Directive –
In the write-up about the Stripe store app, which gem is proposed for tests that mock requests from the Stripe service?

This is built with the newest rails 5.2! This gave me a chance to check out ActiveStorage and the new rails secrets conventions, both of which worked wonderfully!

It will start off as an empty table of products. Sign in with your stripe account by clicking the bottom link. You can then add new products to the store with attached images. You cannot buy your own products, but you can view them and edit them. Sign out of your stripe account and you can then proceed to the new stripe checkout page (discussed below) After successful payment is processed you will be sent to a purchase confirmation page and the product will no longer be shown in the store.

Future Considerations

More error handling for edge cases. I didn't make a 404/500 page and errors will be thrown if you access a bad product id (i.e. products/9999999)

We should create tests using the VCR gem for mocking actual requests from the stripe service. Those are fairly time consuming to set up.

The "purchase confirmation" page is pretty hacky logic and should have a charge id attached to a purchase to look up rather than the most recent purchase. It's also unprotected so any user could hit that page and get the "confirmation"

Obviously CSS and UI fixes improvements are numerous, but this does the trick.

Data rows –

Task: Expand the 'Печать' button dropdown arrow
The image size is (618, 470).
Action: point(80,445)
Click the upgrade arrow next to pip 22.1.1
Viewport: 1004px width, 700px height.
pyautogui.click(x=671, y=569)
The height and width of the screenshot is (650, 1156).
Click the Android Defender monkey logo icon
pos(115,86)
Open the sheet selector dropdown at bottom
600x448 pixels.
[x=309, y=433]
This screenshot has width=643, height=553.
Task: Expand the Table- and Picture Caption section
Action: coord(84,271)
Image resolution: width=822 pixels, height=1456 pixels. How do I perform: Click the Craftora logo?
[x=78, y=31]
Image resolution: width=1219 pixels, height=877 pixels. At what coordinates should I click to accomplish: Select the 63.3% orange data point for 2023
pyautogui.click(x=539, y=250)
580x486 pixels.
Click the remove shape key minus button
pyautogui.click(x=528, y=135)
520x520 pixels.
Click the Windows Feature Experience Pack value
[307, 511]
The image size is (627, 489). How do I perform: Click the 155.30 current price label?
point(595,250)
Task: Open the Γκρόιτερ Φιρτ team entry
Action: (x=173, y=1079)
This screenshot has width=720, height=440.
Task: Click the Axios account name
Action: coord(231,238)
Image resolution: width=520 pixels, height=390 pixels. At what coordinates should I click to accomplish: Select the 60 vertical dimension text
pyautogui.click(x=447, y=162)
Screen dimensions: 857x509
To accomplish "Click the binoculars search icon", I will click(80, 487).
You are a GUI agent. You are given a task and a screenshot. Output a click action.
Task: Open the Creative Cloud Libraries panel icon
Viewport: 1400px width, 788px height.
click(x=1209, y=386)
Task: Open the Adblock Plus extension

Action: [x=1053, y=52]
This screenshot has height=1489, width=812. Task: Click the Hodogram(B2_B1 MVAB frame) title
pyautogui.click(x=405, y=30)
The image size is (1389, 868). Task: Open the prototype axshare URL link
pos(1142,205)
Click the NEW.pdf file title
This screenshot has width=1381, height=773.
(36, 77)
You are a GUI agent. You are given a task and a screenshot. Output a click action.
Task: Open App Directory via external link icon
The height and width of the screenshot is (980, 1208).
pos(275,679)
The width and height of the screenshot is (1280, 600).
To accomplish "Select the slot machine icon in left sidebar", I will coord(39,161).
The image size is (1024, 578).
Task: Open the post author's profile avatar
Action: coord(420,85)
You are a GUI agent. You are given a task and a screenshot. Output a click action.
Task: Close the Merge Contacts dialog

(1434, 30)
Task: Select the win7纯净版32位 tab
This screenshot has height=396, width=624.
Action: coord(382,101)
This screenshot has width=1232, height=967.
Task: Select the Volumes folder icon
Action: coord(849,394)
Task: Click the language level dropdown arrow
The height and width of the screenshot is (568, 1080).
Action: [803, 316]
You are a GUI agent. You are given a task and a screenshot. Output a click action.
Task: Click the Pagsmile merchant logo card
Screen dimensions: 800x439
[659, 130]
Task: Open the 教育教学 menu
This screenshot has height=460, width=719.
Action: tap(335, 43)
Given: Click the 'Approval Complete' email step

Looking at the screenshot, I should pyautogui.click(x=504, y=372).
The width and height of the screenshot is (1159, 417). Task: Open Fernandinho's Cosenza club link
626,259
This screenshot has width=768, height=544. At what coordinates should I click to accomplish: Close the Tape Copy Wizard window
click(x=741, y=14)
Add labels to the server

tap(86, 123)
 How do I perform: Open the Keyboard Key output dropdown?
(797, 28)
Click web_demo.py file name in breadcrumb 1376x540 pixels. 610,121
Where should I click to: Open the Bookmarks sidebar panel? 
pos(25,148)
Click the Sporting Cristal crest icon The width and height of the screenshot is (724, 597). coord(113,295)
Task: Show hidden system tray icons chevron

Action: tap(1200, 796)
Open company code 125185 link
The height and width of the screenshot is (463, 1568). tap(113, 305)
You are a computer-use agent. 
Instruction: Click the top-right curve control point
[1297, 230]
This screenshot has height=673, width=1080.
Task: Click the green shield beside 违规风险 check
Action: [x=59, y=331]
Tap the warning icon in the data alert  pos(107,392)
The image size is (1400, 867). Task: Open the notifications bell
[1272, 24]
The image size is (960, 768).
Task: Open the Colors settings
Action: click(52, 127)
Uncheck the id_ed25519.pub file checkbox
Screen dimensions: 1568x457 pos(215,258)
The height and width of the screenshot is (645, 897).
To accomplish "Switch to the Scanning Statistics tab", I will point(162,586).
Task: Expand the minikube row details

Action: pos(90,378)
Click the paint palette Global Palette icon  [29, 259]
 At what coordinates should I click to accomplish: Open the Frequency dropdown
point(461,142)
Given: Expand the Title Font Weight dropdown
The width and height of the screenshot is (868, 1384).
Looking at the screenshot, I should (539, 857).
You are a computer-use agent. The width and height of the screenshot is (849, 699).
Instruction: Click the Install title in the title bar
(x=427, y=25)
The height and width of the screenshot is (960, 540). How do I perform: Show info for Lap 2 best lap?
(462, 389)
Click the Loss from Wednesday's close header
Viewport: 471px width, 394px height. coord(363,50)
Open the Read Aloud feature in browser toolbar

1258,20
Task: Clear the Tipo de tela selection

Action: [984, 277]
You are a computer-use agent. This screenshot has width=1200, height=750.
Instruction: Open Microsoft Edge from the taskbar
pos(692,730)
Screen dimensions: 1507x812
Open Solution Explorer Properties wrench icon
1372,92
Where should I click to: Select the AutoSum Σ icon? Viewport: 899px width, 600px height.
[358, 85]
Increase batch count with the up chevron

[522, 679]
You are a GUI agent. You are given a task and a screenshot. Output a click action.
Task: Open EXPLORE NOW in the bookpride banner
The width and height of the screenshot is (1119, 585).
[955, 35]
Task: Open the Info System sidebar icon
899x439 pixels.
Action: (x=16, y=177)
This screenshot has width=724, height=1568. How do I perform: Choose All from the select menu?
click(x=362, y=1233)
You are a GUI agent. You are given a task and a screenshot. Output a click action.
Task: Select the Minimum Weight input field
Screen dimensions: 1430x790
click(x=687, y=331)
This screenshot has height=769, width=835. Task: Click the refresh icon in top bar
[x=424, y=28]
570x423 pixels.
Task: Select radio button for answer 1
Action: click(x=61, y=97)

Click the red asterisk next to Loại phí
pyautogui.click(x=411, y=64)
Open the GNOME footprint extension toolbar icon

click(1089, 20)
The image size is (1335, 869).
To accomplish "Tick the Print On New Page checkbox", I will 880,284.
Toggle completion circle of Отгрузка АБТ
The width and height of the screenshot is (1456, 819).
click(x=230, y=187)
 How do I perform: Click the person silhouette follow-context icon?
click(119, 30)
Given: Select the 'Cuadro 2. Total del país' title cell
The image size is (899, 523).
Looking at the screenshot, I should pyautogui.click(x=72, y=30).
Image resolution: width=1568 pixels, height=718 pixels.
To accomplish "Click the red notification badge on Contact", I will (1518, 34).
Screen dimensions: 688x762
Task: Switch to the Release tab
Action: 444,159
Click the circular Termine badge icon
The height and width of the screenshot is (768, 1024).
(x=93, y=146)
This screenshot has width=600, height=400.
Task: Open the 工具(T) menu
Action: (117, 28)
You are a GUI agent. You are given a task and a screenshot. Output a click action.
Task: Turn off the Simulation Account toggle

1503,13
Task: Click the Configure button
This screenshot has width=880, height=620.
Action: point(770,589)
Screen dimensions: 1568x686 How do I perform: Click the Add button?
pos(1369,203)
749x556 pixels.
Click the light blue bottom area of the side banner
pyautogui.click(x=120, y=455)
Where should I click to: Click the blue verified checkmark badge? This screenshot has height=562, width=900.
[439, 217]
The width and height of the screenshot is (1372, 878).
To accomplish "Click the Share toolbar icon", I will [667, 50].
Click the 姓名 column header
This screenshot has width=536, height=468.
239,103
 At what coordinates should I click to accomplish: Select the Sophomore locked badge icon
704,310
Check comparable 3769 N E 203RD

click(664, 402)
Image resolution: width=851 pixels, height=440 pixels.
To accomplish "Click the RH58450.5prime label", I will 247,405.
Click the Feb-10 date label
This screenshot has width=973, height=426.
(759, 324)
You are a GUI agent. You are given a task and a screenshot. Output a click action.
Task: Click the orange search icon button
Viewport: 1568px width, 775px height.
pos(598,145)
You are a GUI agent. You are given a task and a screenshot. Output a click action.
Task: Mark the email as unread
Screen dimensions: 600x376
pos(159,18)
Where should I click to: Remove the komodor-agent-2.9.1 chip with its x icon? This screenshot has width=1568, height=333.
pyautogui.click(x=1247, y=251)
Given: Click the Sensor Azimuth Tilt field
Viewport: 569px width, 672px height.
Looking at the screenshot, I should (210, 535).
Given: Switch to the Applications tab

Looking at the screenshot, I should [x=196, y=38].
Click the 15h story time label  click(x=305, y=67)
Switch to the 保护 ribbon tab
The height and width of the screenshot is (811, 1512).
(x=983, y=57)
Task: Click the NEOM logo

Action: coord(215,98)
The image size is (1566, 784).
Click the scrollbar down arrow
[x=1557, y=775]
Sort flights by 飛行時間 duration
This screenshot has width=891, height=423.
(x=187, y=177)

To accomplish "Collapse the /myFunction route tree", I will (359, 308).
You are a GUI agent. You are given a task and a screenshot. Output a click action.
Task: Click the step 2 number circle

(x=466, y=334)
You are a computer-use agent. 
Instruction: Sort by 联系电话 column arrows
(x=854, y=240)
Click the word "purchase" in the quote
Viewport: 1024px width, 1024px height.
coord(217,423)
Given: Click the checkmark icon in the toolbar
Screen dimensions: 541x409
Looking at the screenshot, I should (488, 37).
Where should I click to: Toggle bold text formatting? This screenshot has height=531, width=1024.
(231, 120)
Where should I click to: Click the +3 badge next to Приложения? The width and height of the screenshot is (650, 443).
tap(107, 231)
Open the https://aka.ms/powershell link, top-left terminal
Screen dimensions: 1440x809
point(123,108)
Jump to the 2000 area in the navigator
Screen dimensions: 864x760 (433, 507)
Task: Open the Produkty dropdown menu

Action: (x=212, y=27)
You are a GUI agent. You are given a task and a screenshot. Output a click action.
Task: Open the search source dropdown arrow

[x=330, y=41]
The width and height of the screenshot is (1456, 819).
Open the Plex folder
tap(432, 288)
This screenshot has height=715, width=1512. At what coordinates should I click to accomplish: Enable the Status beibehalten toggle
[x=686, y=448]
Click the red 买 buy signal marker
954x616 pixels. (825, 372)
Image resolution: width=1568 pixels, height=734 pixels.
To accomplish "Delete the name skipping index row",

Output for this task –
The VCR gem.